20.7.08

Confecção que produz para a Zara acusada de explorar mão-de-obra infantil

Natália Faria , in Jornal Público

Confecção que produz para a Zara acusada de explorar mão-de-obra infantil

Os dois menores detectados, de 14 e 15 anos e ambos sem a escolaridade obrigatória, serão acompanhados e a empresa de Paços de Ferreira denunciada junto do Ministério Público
A Autoridade para as Condições do Trabalho (ACT) de Penafiel detectou dois menores a trabalhar numa confecção de Paços de Ferreira que tem a Inditex, proprietária da marca Zara, na lista de clientes. Os proprietários da empresa, a Cunha & Alves Lda., com cerca de 150 trabalhadores, terão tentado fazer sair os menores de 14 e 15 anos, quando se aperceberam da presença dos inspectores da ACT. Detectada a infracção, a empresa será alvo das respectivas contra-ordenações (cujo montante é fixado em função do respectivo volume de negócios) e denunciada junto do Ministério Público pela prática do crime de recurso ao trabalho de menores.

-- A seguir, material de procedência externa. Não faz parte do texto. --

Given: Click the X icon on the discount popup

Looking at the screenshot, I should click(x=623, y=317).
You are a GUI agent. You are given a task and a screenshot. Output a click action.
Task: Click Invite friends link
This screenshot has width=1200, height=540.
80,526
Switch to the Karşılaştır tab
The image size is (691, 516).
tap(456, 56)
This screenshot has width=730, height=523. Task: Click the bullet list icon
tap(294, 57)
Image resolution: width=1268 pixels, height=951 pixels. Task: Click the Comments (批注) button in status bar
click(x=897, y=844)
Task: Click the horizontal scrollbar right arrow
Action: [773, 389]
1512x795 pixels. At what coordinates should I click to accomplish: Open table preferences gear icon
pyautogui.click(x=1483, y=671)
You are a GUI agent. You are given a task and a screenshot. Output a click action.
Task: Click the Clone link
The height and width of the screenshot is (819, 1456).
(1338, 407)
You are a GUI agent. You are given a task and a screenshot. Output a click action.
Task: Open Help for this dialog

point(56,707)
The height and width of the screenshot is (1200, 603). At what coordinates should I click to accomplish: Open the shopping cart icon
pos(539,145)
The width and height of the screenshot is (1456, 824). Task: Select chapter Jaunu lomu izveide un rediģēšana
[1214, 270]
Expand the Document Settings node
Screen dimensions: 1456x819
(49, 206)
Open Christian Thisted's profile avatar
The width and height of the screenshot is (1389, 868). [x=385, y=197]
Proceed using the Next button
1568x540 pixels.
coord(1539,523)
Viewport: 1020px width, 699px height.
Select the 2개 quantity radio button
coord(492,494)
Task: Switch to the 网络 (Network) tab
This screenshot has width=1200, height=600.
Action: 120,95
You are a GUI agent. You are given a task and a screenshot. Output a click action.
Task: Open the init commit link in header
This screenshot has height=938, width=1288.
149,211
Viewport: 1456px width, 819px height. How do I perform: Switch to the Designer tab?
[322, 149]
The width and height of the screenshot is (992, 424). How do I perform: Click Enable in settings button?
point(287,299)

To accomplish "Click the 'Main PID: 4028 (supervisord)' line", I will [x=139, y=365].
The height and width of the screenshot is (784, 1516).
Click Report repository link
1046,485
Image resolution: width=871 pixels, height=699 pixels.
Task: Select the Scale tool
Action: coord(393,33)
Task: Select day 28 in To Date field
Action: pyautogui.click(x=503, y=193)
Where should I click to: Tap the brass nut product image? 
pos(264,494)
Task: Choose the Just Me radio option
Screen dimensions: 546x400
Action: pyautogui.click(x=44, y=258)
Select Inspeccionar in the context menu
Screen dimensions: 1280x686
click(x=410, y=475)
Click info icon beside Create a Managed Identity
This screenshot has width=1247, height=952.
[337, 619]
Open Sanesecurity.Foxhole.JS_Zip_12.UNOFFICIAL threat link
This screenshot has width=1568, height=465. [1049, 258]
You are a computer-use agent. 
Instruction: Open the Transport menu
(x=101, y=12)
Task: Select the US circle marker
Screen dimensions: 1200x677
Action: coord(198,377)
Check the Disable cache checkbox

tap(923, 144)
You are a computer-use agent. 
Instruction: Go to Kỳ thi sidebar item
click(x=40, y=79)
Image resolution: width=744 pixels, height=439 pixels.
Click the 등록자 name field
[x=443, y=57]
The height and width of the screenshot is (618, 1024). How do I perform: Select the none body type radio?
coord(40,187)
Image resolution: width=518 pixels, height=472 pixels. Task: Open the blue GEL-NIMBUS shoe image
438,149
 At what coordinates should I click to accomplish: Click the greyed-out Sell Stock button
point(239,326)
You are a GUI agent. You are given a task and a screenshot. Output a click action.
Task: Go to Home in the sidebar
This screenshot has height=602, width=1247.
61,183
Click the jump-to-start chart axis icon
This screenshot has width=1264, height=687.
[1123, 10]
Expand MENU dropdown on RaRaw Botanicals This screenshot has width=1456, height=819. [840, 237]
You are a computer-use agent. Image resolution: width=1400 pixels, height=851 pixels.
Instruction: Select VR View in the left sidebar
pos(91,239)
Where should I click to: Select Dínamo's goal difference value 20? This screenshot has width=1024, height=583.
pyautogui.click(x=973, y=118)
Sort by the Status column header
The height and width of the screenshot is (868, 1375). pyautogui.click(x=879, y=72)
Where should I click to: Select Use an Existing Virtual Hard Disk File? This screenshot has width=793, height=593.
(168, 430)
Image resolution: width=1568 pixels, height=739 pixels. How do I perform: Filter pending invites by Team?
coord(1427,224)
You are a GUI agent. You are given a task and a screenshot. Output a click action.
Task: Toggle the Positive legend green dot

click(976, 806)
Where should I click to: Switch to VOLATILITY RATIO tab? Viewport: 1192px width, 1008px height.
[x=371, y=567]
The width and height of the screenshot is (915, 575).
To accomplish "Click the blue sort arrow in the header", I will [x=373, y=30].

O PÚBLICO tentou contactar os responsáveis da confecção, mas nenhum se mostrou disponível para comentar o caso. A empresa, localizada na freguesia de Raimonda, já foi alvo de diversas inspecções na sequência de denúncias anteriores. E não é a primeira vez que ali são apanhados menores a trabalhar. Desta vez, a situação dos jovens, ambos sem a escolaridade obrigatória, será comunicada às estruturas locais do PETI - Programa para a Prevenção e Eliminação da Exploração do Trabalho Infantil.Em 2006, o Expresso denunciou a situação de várias crianças na região de Felgueiras que costuravam sapatos à mão para uma empresa subcontratada pela Inditex, tendo mesmo apontado o caso de dois irmãos, de 11 e 14 anos, que cosiam sapatos da Zara a troco de 40 cêntimos por par.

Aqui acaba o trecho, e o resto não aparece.